NFA to review and approve risk-based initial margin models for uncleared swaps for certain SDs and MSPs

On January 6, 2016, the CFTC published its final rules on the margin requirements for uncleared swaps of swap dealers (SD) and major swap participants (MSP)1 (CFTC's Margin Rules). These requirements allow SDs subject to the CFTC's Margin Rules to choose between using a standardized grid-based calculation for initial margin or an internal risk-based initial margin model approved by the CFTC or NFA.

Application to NFA SD Members and coordination with prudential regulators

The CFTC's Margin Rules apply to each SD that is not subject to oversight by a prudential regulator (CFTC Covered Swap Entity), as defined in the Dodd-Frank Act, including non-bank subsidiaries of bank holding companies and non-US firms subject to foreign prudential regulation. US SDs subject to oversight by a prudential regulator and non-US SDs that are overseen by the Federal Reserve Board (OCC/FRB Entities) are not subject to the CFTC's Margin Rules.

In many instances, firms that fall under the CFTC's Margin Rules are affiliates of entities whose margin models are subject to review by one of the prudential regulators. In these cases, NFA and the CFTC plan to coordinate with the prudential regulators to avoid duplicative efforts.

Timing of compliance with the CFTC's Margin Rules

The first compliance date for the CFTC's Margin Rules is September 1, 2016, for CFTC Covered Swap Entities with outstanding notional amounts greater than $3 trillion in transactions facing counterparties with outstanding notional amounts greater than $3 trillion.2 For all other CFTC Covered Swap Entities, the requirement to meet the CFTC's Margin Rules will be phased in each year based on successively smaller outstanding notional value amounts through September 1, 2020.

Approval of Internal Models for Initial Margin

Each CFTC Covered Swap Entity that chooses to use an internal risk-based initial margin model and have it approved by NFA will submit documentation supporting its model and the firm's use of that model to NFA. Each submission will be required to document quantitative standards for the model (e.g., required parameters and incorporation of relevant risks and correlations) and qualitative standards for the firm (e.g., having an independent risk management program as well as policies and procedures for back-testing and stress testing). Both quantitative and qualitative standards for the internal risk-based initial margin model submissions are set forth in the CFTC's Margin Rules.
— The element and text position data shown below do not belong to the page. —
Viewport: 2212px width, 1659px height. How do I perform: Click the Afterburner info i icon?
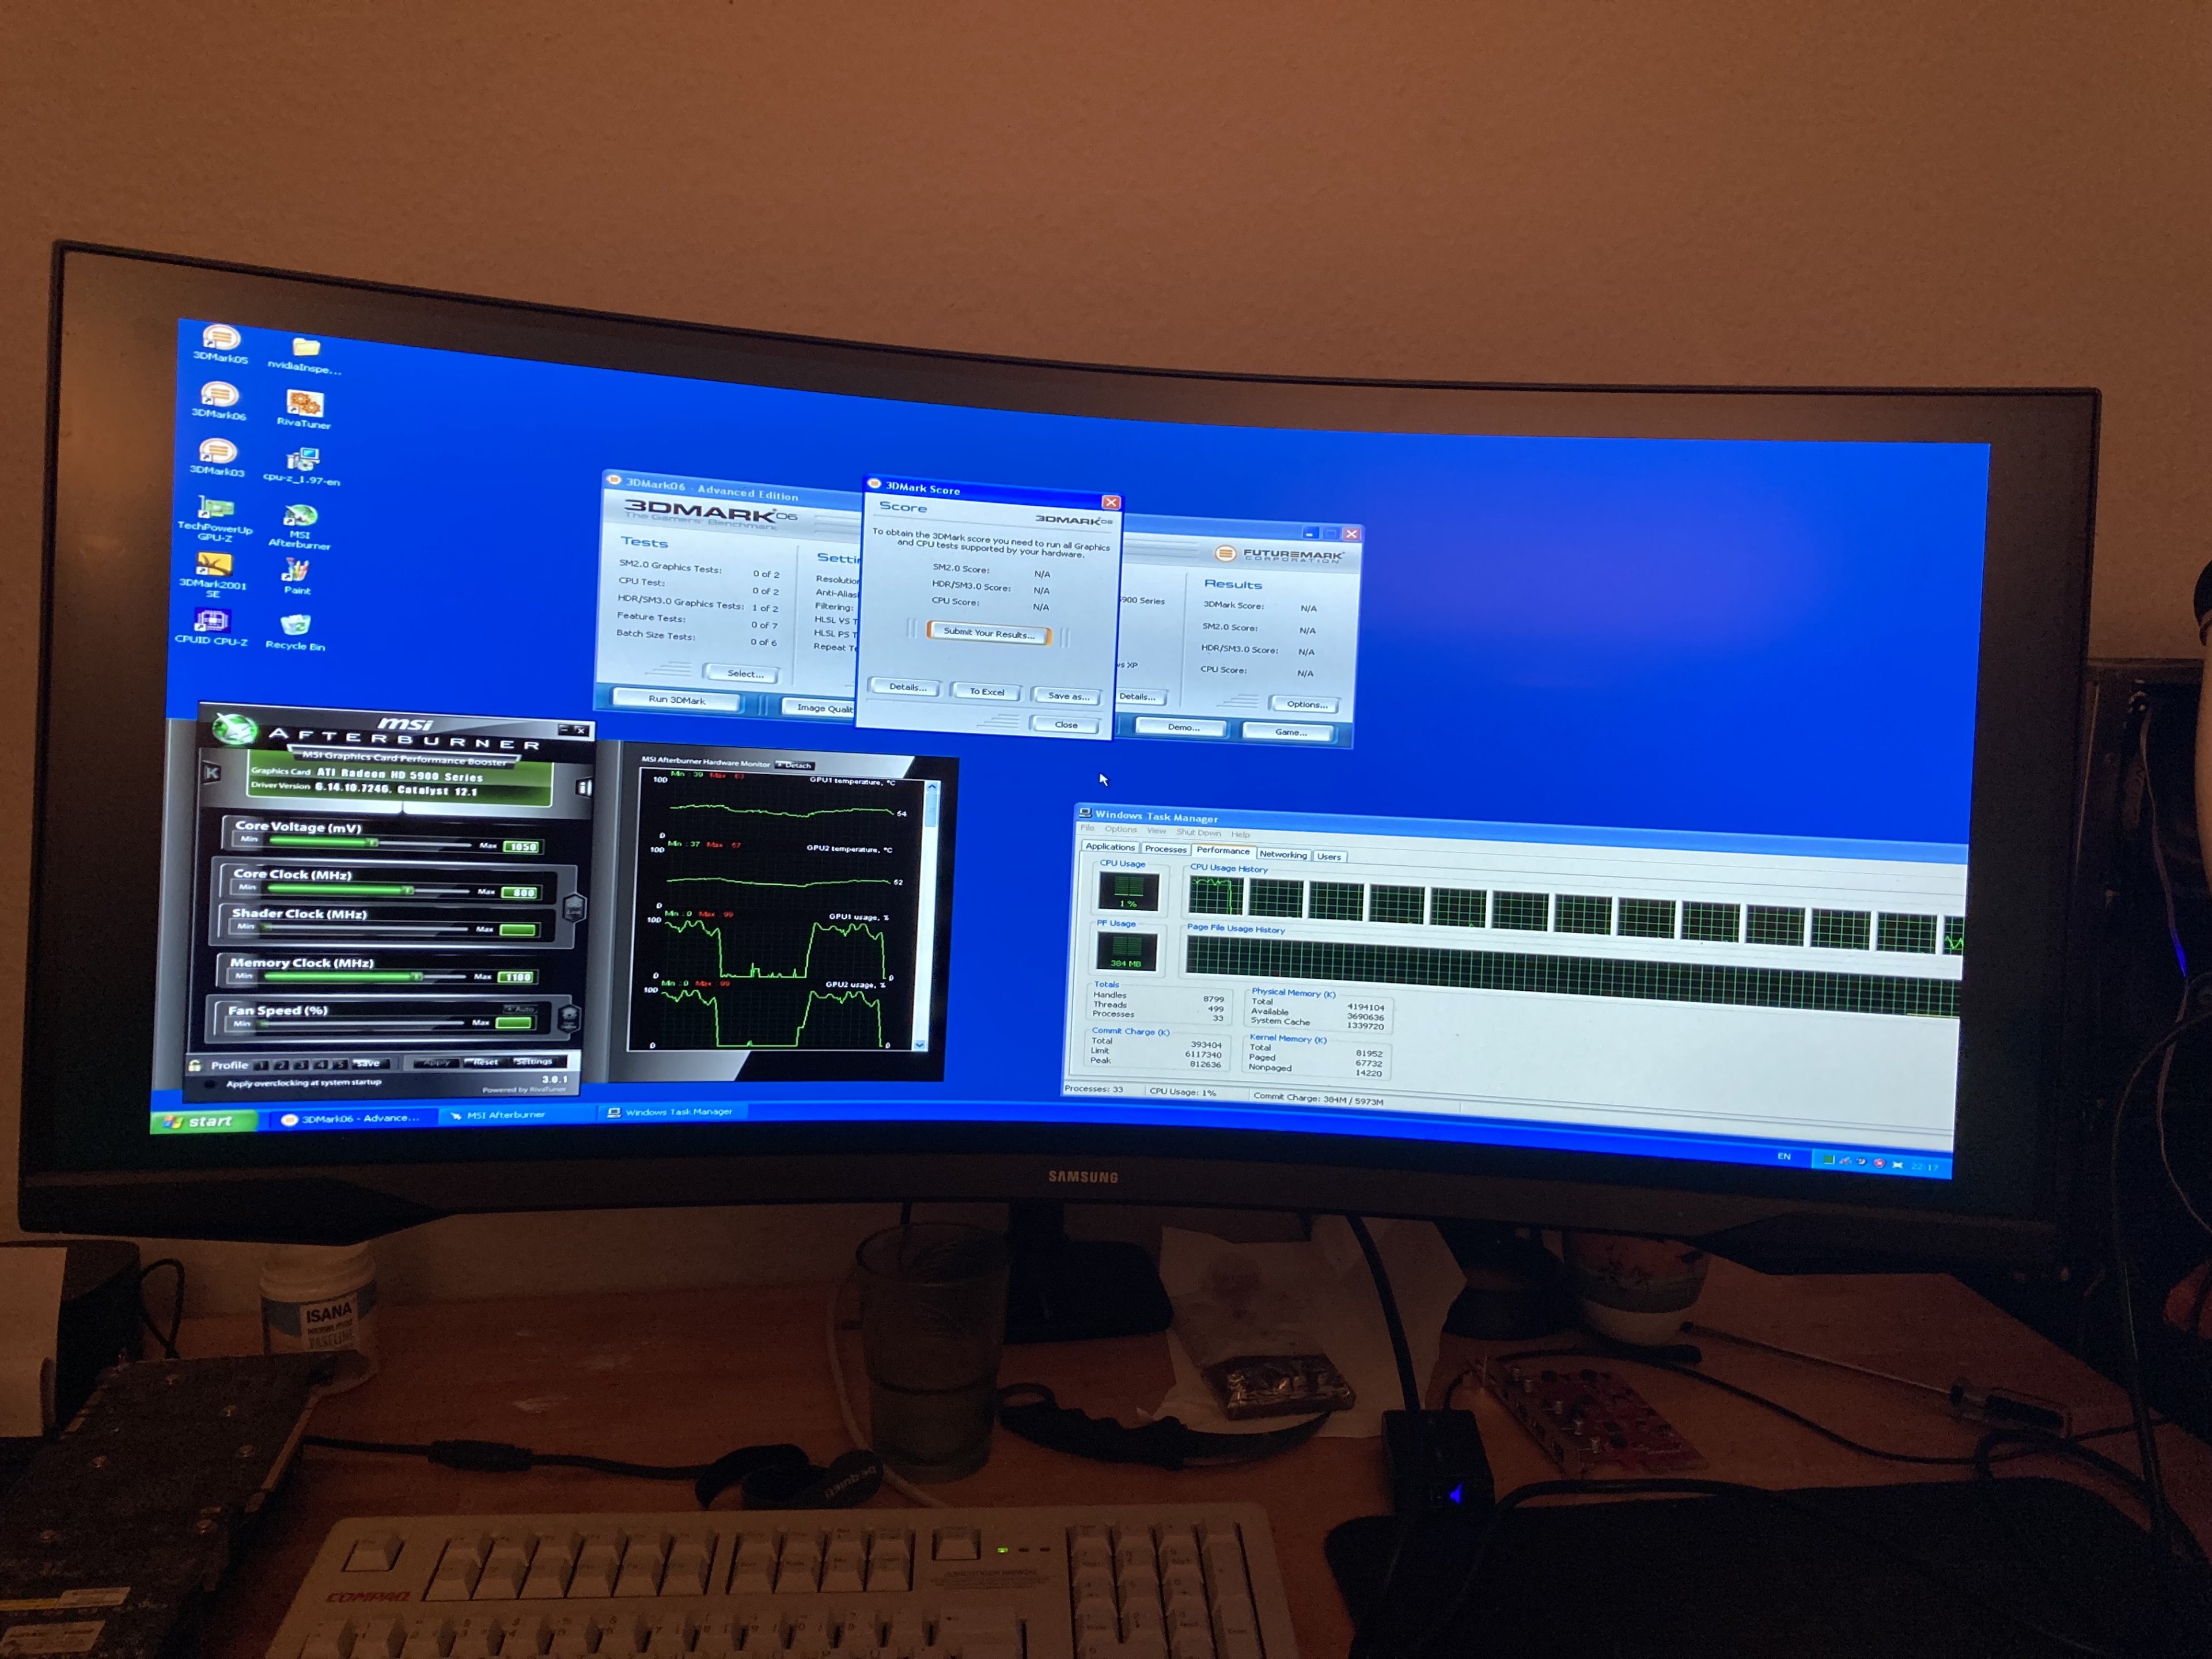coord(584,788)
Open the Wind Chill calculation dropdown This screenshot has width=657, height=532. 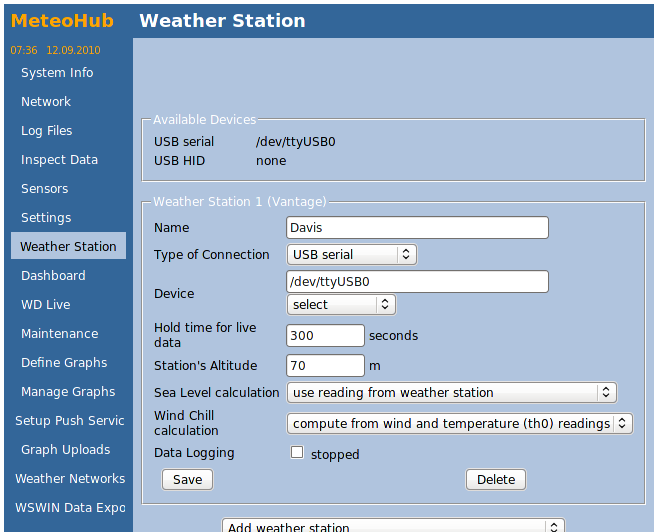[x=460, y=423]
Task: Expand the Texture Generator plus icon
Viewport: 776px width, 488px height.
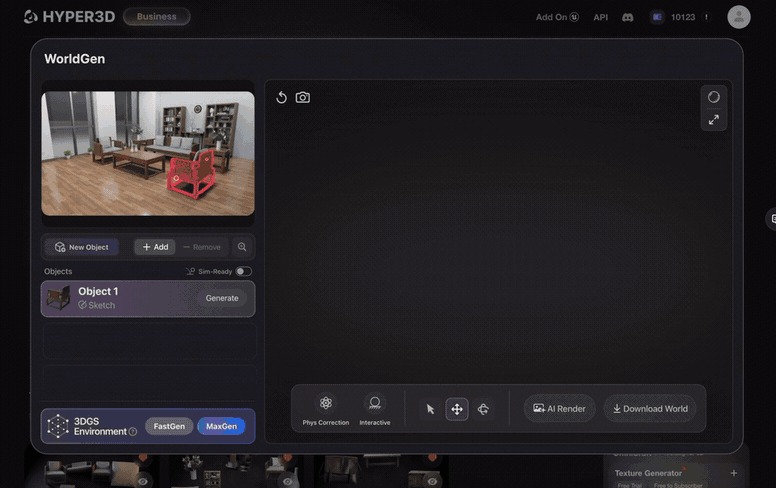Action: (734, 473)
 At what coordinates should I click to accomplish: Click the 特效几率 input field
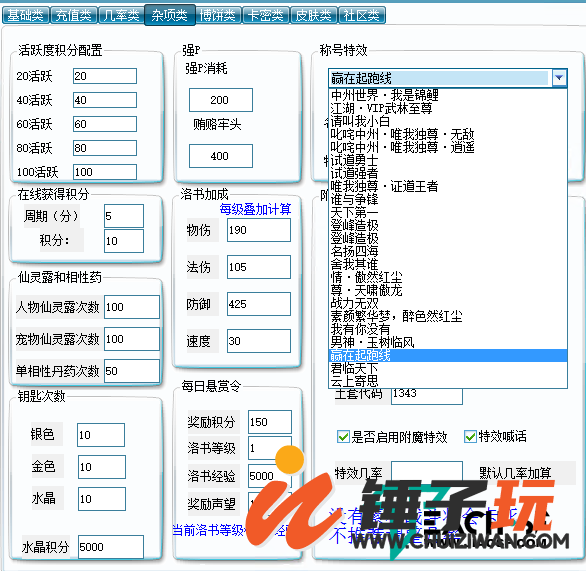coord(427,472)
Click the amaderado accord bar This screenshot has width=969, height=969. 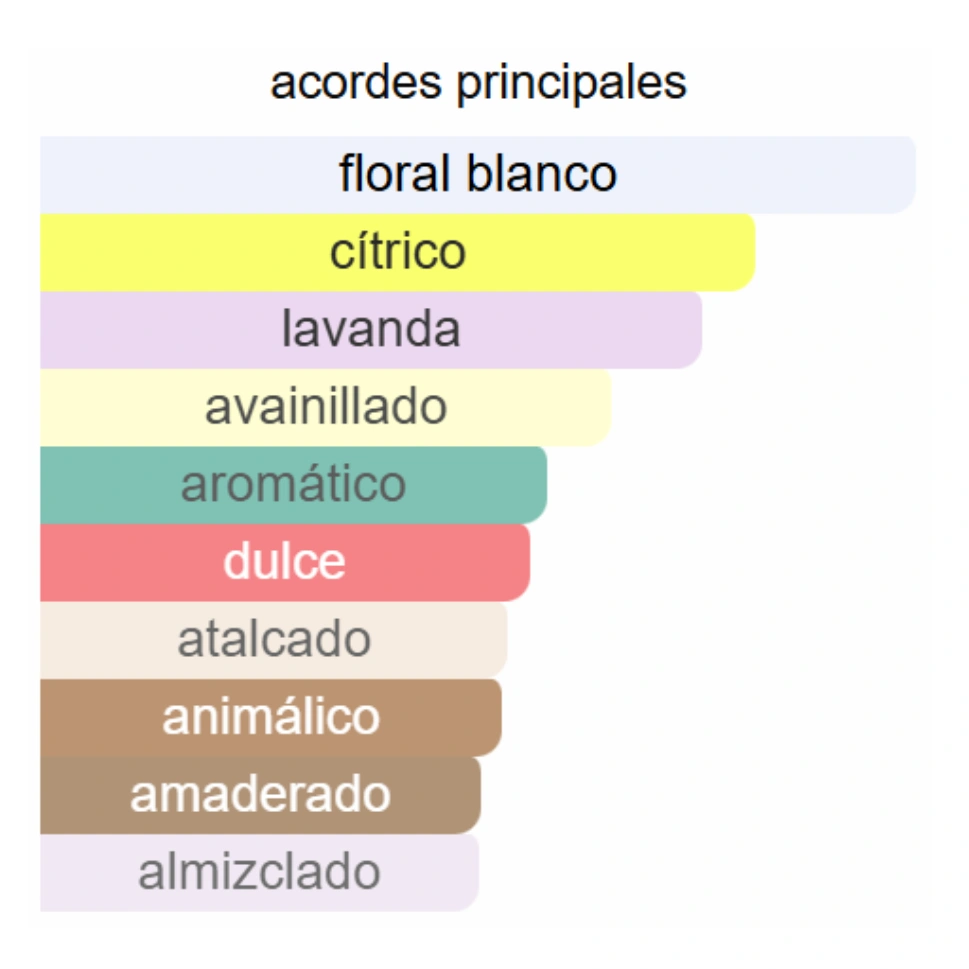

NFA will issue a Notice to Members shortly further detailing the documentation submittal process for the review of CFTC Covered Swap Entities' initial margin models.

Monitoring for compliance

On an ongoing basis, NFA will oversee CFTC Covered Swap Entities by analyzing model back-tests and monitoring for compliance with margin regulations. NFA will share more information on monitoring in subsequent Notices to Members.

If you have any questions regarding this Notice, please contact David Mengle, Senior Risk Advisor (dmengle@nfa.futures.org or 212-513-6023) or Richard Taylor, Associate Director (rtaylor@nfa.futures.org or 212-346-5640).

1References to SDs are intended to include MSPs.

2Compliance dates for the CFTC's Margin Rules are based on the average daily notional amount outstanding at a dealer and at its counterparty over a set three-month period. Notional amounts include those for affiliates of the dealer and of the counterparty.